REQUIRED ACTION => Retype, word for word, the part of the Ted Bundy documentary review that runs from "No worries. I've" to "child out of wedlock.".

DOCUMENT PASSAGE =>
We've come up on the 30th anniversary of Ted Bundy's execution this year, and as a result, American filmmaker Joe Berlinger has come out with one mainstream movie about the infamous serial killer "Extremely Wicked, Shockingly Evil, and Vile" starring High School Musical's teen heartthrob Zac Efron. The second piece is a four-part, hour long each, documentary published on Netflix's streaming platform.
If you haven't watched it yet, you might be wondering what the big deal is.
No worries. I've got you covered.
Each episode of the documentary series is about an hour long, making it around four hours. "Conversations with a Killer: The Ted Bundy Tapes" makes public tapes of Bundy being interviewed by a journalist on death row and to a certain extent, lets him speak for himself.
The documentary briefly covers his childhood, talking to people who knew him and telling us his grandfather perhaps had a mean streak and that his mother had him out of wedlock. The documentary leaves out some of the more startling details, like how for years, his mother pretended to be his sister in order to avoid embarrassment from having a child out of wedlock.
While the documentary has been criticized for romanticizing Bundy, that's not a fair criticism. The documentary features interviews with people who knew Ted throughout his life, childhood neighbors, friends, peers, along with a surviving victim. The documentary lets those who knew him best speak about him. And while his friends, church congregation and the women he dated talk of the gentleman they knew. Alongside them, the police officers who are interviewed often saw the true horror of his crime scenes, paint an entirely different picture.

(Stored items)
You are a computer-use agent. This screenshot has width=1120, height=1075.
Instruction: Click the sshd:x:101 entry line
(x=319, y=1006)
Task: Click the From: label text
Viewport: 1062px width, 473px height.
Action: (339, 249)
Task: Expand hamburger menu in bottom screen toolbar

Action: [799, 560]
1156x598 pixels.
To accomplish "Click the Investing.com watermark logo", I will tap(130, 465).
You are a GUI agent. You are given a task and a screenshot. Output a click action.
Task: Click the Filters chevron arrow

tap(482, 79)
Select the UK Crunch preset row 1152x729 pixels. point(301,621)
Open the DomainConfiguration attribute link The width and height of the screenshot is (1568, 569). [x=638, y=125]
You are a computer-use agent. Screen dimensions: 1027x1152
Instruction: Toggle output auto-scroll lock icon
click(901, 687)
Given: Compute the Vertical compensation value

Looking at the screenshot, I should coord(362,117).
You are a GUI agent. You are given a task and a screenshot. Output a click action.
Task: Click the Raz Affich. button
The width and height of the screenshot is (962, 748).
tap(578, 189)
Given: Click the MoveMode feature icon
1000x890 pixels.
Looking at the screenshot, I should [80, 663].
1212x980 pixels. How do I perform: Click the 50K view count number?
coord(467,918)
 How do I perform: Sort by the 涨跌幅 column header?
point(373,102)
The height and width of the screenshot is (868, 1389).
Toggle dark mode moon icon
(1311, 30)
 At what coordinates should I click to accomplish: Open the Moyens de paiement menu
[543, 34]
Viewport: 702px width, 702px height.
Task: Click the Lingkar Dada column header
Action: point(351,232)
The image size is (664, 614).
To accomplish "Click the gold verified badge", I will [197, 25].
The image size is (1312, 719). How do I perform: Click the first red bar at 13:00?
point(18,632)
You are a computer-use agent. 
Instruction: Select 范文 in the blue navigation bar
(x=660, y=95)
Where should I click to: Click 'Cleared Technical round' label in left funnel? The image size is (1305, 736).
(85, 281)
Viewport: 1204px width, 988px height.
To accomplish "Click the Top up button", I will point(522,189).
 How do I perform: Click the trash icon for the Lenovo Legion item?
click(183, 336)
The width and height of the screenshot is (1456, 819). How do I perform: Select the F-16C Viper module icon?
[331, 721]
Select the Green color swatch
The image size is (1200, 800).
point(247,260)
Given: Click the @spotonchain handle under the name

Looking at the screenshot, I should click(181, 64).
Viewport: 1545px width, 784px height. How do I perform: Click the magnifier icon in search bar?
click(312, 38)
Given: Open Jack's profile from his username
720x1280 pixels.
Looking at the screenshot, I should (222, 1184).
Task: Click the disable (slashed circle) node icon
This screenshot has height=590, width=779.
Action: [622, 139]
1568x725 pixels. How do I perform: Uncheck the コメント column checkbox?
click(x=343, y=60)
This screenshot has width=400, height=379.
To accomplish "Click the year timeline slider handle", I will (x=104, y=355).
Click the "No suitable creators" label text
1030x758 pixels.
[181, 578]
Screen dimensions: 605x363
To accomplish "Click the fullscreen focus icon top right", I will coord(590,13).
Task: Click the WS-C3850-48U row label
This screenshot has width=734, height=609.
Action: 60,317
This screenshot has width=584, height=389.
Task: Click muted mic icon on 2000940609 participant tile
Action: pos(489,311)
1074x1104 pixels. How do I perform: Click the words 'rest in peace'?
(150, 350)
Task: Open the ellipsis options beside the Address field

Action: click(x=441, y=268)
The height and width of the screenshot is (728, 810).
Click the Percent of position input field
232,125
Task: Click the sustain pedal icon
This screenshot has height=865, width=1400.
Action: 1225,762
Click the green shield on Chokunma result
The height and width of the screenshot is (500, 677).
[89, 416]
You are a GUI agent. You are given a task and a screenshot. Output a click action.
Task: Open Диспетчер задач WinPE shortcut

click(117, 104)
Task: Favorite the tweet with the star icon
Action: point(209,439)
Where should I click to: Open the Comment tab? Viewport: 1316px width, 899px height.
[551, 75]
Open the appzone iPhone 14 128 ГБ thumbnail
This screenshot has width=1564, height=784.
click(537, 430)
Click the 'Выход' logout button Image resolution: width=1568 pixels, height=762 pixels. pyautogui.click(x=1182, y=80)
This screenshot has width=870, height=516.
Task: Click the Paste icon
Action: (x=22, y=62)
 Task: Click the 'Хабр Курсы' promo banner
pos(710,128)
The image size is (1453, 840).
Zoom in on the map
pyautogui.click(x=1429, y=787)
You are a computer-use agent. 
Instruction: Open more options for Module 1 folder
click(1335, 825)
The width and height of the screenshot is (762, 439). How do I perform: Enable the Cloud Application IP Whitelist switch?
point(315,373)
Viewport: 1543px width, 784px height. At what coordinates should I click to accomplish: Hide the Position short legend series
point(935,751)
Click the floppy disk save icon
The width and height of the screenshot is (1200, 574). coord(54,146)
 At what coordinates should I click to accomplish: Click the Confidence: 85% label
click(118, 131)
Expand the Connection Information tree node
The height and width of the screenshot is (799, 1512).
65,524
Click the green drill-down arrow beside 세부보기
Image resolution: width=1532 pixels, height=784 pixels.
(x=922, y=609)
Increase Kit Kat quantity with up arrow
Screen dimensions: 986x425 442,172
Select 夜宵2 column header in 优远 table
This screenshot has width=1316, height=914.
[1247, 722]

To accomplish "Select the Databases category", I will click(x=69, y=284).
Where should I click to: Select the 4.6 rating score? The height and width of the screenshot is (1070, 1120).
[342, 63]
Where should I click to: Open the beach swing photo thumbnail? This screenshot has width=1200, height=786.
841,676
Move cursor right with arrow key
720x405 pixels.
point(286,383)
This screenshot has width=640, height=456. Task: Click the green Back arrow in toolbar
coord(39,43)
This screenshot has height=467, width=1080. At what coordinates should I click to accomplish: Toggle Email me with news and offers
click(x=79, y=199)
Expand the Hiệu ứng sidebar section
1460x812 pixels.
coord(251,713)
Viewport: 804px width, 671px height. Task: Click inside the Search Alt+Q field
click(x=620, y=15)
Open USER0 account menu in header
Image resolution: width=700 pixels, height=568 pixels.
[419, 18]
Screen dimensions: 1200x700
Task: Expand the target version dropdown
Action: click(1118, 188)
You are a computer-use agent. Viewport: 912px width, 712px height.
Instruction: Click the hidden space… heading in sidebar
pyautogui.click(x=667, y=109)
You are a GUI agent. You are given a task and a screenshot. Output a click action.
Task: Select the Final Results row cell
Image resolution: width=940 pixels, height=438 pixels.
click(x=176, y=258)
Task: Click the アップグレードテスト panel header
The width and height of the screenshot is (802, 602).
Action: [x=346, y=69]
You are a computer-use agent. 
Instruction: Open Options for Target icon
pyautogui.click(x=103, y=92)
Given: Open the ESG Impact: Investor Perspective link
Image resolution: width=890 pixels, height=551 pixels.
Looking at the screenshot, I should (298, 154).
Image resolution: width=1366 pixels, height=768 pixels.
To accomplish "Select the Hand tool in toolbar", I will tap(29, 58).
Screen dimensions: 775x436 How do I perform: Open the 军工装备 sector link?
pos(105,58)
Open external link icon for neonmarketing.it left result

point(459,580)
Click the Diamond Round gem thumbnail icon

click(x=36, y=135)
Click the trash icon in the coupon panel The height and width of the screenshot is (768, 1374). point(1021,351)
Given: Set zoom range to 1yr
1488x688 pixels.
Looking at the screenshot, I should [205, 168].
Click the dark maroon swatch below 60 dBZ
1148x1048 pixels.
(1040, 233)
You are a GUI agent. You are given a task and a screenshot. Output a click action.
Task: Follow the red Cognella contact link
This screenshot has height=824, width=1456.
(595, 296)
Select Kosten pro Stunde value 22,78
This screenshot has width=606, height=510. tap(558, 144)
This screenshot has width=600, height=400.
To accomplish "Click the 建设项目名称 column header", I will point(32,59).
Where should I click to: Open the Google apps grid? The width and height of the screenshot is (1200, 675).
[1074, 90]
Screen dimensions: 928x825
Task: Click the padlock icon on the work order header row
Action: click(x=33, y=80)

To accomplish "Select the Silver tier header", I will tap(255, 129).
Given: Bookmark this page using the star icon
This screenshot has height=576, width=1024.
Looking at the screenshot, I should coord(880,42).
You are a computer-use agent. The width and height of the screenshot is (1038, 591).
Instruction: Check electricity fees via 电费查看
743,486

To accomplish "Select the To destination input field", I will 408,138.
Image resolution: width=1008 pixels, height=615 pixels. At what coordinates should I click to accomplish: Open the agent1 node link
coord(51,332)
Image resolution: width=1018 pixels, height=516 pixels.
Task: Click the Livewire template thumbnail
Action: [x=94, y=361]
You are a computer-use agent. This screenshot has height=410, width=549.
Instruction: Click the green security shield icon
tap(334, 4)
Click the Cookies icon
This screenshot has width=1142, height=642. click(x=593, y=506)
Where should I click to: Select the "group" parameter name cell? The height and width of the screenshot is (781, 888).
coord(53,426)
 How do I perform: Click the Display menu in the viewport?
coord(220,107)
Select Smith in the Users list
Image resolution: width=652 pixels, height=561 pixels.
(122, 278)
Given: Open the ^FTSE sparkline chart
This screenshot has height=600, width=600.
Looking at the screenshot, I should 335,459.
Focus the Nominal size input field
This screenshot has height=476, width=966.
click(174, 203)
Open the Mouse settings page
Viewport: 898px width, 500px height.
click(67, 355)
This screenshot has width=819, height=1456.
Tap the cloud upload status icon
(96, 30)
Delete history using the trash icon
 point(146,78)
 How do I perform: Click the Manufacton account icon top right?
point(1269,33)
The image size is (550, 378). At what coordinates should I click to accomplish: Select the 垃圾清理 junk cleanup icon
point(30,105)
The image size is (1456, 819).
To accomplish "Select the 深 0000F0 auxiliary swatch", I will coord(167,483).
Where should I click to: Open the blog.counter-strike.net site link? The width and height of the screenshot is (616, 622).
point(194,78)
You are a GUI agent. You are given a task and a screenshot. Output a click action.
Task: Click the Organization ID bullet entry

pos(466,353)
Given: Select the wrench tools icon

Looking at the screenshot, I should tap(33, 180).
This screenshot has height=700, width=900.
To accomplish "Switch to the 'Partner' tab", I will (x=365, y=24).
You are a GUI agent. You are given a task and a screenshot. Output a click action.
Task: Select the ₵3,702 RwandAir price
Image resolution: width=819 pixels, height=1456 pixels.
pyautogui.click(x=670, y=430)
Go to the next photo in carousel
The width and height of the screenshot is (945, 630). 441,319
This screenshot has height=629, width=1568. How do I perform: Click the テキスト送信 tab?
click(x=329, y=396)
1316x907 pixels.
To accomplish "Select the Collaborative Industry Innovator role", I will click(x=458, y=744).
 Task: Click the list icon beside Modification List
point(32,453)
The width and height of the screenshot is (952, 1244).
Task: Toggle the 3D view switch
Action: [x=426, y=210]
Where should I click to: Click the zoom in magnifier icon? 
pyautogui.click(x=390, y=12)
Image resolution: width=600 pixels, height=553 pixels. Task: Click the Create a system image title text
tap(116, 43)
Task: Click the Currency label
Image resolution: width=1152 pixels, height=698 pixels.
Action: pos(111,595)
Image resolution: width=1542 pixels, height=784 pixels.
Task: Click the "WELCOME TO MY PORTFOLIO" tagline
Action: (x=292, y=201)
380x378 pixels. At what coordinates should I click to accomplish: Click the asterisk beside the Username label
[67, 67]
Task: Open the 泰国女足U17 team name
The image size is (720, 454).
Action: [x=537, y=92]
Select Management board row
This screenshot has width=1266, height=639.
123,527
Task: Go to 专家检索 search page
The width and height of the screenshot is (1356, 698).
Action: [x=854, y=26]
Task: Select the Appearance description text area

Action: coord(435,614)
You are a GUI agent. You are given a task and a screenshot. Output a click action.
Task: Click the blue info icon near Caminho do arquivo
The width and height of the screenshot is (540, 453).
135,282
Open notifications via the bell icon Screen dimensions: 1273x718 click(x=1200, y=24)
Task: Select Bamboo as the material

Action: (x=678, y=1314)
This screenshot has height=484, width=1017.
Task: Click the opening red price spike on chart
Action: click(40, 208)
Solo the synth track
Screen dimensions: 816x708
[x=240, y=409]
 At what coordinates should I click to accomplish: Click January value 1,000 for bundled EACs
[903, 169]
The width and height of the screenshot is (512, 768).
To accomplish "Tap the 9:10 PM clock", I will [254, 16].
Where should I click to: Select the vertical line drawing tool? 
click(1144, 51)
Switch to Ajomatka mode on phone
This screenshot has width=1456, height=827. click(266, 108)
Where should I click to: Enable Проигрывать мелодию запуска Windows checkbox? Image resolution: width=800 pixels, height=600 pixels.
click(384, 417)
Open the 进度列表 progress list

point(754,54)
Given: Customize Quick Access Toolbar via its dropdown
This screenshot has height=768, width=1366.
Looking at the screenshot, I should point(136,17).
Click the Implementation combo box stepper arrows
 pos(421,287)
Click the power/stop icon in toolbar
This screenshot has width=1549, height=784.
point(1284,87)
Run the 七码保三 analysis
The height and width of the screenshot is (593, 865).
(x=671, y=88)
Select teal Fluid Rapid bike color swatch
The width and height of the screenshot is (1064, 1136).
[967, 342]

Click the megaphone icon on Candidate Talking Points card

EXERCISE RESPONSE =>
No worries. I've got you covered.
Each episode of the documentary series is about an hour long, making it around four hours. "Conversations with a Killer: The Ted Bundy Tapes" makes public tapes of Bundy being interviewed by a journalist on death row and to a certain extent, lets him speak for himself.
The documentary briefly covers his childhood, talking to people who knew him and telling us his grandfather perhaps had a mean streak and that his mother had him out of wedlock. The documentary leaves out some of the more startling details, like how for years, his mother pretended to be his sister in order to avoid embarrassment from having a child out of wedlock.